--- Stored data ---
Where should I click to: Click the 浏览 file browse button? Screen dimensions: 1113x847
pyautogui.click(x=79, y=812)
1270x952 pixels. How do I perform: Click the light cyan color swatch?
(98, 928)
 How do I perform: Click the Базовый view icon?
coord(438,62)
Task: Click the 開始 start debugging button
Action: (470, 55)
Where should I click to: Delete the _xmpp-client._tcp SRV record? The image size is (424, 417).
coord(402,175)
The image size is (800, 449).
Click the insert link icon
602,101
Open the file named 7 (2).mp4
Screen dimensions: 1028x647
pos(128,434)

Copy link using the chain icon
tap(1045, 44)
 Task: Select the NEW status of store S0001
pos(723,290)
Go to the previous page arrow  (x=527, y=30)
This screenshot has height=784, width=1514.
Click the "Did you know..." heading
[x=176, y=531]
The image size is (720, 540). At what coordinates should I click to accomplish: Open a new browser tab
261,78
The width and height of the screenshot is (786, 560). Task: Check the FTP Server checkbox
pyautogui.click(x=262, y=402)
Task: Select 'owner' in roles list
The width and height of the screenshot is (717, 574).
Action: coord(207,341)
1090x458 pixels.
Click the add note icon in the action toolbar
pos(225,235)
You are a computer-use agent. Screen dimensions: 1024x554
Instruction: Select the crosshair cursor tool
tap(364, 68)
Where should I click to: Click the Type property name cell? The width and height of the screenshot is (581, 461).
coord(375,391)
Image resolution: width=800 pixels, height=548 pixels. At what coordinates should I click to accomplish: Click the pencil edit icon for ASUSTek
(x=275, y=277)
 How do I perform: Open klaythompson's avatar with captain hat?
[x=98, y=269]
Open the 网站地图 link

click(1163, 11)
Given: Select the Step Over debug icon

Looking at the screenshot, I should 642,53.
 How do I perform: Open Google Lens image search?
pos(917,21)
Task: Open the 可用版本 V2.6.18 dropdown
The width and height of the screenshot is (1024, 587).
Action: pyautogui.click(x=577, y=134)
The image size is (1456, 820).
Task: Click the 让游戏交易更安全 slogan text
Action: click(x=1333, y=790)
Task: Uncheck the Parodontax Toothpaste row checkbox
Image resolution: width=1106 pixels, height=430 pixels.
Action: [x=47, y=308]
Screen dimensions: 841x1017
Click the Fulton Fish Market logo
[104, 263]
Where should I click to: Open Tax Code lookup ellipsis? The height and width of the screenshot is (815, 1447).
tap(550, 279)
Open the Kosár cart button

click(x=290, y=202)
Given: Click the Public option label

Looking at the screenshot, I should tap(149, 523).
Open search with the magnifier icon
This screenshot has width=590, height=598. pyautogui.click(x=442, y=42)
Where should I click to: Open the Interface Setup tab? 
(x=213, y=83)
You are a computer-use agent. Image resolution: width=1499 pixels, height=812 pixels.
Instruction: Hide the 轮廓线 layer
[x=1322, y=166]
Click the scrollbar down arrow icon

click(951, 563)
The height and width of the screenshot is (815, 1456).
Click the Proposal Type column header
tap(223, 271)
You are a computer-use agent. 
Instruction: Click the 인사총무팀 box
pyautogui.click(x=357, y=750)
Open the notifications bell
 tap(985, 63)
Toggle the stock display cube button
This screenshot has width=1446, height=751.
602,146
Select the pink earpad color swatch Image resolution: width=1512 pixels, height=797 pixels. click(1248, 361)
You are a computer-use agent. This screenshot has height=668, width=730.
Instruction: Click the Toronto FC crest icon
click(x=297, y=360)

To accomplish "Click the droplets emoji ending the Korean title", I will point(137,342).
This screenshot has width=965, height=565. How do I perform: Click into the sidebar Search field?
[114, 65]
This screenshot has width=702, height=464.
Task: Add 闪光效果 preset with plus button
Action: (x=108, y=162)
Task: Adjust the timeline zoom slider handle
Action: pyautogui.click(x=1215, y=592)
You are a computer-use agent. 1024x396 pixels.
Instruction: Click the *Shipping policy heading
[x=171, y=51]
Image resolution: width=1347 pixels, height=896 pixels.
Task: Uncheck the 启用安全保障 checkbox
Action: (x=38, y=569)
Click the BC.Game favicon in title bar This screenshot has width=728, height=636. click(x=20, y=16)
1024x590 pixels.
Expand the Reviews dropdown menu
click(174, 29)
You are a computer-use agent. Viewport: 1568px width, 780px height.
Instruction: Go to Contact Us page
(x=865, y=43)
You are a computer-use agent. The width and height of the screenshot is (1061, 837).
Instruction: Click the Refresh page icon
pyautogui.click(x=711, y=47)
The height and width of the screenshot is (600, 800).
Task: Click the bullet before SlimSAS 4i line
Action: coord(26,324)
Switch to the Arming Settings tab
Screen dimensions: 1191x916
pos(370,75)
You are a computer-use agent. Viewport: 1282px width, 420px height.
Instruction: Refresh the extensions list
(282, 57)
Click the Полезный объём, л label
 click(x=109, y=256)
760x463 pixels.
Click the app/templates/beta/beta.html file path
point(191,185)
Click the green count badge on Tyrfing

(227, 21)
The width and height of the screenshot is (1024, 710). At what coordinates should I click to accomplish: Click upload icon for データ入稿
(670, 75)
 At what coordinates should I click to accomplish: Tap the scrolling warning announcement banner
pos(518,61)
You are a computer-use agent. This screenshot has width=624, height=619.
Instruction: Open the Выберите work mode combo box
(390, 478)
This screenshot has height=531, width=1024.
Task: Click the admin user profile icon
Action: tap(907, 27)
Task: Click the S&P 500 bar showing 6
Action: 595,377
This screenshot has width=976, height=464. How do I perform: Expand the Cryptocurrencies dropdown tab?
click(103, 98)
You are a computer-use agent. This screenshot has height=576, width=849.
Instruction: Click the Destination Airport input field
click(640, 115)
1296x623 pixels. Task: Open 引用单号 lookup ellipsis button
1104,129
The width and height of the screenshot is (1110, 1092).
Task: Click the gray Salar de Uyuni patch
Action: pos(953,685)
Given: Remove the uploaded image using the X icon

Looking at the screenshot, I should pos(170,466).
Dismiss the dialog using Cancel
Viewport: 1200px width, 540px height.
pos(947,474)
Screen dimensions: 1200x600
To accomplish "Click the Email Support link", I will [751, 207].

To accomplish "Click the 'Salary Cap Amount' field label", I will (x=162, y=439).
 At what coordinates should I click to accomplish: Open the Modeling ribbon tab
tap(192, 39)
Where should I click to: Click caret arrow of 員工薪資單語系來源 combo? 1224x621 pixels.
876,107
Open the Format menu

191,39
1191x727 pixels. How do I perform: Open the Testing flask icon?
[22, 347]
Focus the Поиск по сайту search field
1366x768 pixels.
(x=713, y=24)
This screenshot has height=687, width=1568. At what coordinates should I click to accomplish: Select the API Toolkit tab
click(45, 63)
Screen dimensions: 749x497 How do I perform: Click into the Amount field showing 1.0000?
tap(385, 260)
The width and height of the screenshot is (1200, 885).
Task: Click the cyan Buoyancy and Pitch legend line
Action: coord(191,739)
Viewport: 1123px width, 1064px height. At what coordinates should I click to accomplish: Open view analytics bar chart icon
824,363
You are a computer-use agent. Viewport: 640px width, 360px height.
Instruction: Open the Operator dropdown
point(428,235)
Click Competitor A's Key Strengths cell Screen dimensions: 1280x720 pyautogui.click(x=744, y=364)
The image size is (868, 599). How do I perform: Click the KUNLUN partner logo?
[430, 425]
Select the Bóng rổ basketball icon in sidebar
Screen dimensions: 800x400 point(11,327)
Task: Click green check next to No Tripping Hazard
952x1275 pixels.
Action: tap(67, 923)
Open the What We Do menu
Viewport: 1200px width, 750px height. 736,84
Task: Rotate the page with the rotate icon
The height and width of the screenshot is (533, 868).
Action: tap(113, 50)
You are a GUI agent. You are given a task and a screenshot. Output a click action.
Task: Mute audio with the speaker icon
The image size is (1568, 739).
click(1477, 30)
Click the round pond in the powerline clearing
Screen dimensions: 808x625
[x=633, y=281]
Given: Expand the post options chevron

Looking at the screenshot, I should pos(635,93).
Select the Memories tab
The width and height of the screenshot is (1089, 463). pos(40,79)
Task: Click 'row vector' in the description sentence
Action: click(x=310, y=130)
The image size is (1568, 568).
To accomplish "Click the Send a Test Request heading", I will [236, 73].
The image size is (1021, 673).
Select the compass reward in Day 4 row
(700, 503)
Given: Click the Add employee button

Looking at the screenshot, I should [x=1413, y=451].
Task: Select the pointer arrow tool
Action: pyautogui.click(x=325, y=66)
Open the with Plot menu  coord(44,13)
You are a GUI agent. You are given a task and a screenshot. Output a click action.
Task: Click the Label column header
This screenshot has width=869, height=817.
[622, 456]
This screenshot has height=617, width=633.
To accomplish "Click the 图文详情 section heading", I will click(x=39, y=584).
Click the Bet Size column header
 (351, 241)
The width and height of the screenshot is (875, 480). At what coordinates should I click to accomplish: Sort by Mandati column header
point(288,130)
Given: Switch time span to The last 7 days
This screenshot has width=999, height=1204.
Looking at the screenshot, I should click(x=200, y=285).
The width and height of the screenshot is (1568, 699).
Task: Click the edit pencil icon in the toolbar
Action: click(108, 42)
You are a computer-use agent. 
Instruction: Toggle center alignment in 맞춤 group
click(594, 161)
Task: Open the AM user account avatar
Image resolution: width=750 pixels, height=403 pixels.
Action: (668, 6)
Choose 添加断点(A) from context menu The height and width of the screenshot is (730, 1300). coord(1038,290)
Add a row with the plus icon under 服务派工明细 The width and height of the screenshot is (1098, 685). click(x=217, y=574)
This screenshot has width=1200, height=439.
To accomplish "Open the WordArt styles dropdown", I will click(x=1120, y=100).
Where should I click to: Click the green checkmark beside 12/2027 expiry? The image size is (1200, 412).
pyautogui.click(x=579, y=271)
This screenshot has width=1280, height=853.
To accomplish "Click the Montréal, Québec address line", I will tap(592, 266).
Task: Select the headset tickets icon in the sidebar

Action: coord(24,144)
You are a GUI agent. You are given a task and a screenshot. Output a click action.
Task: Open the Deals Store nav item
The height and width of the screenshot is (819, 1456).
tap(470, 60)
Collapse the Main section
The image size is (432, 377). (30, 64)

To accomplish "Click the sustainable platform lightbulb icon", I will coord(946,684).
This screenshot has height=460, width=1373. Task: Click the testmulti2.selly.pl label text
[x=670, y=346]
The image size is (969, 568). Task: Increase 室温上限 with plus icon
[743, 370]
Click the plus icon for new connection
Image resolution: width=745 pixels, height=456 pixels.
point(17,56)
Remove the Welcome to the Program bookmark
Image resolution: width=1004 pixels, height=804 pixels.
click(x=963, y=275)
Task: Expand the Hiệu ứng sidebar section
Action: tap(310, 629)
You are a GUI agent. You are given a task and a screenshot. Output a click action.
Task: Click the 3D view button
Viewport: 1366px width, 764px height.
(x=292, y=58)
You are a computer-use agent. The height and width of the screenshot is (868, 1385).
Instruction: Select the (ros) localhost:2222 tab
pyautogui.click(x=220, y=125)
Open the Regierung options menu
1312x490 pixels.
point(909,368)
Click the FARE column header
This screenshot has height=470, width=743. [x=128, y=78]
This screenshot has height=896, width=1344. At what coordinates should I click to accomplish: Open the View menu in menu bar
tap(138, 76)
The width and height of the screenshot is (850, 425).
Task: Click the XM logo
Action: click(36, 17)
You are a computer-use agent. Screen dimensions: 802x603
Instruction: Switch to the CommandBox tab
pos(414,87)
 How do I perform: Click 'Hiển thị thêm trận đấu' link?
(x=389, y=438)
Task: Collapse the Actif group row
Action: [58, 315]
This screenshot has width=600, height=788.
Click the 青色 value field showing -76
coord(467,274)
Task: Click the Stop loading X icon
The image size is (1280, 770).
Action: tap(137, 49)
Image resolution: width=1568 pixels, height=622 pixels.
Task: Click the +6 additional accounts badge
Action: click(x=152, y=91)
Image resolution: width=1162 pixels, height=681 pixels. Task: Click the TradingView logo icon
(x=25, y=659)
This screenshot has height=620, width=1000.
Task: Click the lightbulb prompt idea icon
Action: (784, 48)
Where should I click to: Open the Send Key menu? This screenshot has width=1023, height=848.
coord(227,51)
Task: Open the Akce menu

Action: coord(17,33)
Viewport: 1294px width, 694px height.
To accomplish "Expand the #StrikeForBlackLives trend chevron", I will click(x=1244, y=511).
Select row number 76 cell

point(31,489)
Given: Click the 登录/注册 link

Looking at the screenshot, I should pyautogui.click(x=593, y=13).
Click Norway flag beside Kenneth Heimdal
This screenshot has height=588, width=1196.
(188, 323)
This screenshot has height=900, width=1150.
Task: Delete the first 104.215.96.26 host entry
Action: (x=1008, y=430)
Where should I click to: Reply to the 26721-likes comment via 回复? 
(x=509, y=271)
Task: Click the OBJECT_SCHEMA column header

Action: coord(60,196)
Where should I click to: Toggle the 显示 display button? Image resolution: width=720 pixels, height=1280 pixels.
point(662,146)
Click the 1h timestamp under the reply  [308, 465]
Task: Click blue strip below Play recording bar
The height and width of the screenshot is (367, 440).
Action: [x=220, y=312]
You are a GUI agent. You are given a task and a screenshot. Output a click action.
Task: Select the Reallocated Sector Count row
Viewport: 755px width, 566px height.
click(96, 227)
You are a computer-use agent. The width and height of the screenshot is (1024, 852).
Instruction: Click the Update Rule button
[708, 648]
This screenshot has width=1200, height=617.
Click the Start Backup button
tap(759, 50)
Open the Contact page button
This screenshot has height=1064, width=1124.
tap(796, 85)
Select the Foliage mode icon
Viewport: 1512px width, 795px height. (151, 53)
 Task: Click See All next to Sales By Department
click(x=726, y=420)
---
* Work instruction
Give the number of lines in the records that hold the word "title", with no other words.

* Output of the exercise
2